[Opening MATERIAL FOR THIS TASK section]

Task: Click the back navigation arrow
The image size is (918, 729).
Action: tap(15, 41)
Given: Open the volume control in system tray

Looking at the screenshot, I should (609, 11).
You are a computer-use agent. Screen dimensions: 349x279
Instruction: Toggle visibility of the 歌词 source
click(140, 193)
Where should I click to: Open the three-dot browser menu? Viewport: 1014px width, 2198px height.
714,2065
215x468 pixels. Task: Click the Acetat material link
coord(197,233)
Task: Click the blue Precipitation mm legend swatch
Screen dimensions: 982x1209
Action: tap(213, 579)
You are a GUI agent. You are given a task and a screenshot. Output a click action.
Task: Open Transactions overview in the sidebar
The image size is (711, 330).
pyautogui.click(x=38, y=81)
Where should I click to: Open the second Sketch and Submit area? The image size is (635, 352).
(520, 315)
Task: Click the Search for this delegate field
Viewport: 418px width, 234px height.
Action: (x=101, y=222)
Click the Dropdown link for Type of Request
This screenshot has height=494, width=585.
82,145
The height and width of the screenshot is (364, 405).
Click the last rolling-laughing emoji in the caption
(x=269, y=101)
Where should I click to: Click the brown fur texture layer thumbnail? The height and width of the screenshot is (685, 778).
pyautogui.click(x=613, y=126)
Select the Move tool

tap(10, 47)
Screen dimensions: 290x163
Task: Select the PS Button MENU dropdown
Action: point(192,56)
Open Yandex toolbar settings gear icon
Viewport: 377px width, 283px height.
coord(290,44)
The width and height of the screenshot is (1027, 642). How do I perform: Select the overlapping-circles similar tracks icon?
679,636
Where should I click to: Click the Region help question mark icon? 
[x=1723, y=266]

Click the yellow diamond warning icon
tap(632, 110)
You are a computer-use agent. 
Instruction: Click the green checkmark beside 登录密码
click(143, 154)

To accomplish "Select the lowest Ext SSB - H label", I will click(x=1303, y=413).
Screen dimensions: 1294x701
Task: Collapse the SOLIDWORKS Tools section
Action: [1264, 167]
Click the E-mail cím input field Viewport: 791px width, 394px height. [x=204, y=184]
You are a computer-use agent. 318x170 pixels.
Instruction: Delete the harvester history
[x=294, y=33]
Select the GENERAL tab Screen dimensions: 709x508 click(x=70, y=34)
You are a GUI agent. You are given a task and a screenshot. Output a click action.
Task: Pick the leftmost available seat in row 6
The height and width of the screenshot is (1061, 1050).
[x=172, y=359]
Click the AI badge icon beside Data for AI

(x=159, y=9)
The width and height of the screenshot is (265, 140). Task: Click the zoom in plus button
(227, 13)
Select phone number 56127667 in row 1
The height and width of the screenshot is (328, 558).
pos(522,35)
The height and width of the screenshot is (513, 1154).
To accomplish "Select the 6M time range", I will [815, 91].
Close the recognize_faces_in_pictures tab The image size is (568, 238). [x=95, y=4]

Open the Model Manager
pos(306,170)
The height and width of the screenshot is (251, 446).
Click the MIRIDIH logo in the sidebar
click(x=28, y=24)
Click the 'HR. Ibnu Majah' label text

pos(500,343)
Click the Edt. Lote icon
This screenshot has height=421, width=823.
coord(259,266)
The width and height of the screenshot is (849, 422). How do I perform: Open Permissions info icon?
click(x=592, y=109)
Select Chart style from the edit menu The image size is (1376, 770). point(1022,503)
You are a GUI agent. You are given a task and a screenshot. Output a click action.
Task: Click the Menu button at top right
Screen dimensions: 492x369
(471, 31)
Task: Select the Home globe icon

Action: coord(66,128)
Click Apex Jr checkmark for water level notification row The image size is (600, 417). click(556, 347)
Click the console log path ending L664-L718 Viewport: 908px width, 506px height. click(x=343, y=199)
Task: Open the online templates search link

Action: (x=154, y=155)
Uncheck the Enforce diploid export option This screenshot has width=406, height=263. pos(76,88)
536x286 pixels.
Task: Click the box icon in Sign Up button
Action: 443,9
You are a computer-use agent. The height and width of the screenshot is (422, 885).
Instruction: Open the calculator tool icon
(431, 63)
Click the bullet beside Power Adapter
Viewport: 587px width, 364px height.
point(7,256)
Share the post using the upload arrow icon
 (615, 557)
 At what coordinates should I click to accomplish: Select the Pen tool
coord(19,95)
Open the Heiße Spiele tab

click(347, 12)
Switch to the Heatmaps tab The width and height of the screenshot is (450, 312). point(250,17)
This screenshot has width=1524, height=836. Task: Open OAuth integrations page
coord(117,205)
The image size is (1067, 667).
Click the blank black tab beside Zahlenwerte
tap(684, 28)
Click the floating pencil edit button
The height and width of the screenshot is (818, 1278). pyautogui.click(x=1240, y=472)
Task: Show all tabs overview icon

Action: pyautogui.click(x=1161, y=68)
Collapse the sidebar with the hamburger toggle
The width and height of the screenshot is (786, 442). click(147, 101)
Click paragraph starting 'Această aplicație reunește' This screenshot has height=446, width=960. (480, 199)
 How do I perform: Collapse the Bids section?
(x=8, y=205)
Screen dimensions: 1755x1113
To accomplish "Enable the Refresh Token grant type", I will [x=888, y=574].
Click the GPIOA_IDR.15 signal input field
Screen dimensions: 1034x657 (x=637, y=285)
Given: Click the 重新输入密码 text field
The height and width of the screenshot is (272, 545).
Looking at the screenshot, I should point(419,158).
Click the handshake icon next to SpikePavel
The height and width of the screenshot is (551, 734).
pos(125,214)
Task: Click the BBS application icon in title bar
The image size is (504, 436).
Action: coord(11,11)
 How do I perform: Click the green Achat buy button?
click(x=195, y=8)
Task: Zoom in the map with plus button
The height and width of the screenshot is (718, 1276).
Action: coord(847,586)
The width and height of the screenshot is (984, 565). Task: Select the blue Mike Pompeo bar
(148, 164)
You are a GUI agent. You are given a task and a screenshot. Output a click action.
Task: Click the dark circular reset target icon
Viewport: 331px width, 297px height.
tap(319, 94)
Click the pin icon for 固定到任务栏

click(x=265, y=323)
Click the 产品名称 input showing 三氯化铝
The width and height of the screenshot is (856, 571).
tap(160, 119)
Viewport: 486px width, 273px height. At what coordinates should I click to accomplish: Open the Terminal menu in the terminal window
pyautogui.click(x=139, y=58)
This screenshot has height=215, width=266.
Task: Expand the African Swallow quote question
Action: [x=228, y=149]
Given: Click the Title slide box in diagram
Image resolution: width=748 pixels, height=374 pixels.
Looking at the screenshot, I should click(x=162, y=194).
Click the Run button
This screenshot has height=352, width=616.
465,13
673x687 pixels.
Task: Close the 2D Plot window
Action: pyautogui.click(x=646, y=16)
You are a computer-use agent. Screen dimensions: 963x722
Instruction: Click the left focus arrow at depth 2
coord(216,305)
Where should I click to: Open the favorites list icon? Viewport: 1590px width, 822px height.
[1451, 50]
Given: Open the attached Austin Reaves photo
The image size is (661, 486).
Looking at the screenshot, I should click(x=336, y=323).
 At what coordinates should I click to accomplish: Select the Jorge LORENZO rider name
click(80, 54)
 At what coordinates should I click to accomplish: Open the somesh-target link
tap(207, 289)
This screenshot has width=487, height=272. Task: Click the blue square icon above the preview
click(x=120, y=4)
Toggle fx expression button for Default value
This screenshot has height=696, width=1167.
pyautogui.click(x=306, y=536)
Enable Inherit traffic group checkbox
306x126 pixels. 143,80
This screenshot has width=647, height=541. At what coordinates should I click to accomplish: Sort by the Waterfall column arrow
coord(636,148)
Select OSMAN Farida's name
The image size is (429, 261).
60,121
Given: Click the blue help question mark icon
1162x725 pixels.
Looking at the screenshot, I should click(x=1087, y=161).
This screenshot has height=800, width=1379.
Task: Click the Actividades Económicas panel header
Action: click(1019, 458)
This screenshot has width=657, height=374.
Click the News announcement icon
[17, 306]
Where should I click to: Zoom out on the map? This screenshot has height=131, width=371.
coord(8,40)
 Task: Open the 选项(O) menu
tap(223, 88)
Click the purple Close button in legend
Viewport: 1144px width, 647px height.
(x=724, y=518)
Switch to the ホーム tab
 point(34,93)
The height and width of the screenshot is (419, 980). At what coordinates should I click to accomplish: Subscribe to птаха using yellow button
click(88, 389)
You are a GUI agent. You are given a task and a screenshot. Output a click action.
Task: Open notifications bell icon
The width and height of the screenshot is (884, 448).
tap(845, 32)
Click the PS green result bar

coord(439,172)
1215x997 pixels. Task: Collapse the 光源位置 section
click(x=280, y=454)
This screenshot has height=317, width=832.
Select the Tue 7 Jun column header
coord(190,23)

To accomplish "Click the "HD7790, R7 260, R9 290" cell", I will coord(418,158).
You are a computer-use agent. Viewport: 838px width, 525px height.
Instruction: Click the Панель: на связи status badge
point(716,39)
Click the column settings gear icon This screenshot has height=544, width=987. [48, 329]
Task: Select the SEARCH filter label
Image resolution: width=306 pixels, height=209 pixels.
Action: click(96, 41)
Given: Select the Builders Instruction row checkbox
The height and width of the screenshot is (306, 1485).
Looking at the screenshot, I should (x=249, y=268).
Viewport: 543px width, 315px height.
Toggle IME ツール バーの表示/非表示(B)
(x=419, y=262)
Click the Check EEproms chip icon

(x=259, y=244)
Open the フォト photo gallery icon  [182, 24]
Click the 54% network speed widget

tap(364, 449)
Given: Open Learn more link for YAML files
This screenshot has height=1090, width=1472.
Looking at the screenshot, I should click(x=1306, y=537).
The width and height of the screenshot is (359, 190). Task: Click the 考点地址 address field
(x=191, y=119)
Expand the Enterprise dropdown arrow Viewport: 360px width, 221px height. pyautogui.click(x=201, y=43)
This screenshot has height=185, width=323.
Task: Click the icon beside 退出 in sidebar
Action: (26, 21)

[Closing MATERIAL FOR THIS TASK section]

_ABOUT THIS TASK_
Scan the data above and copy every line with "photo" in it.

_OUTPUT BELOW_
Given: Open the attached Austin Reaves photo
Open the フォト photo gallery icon  [182, 24]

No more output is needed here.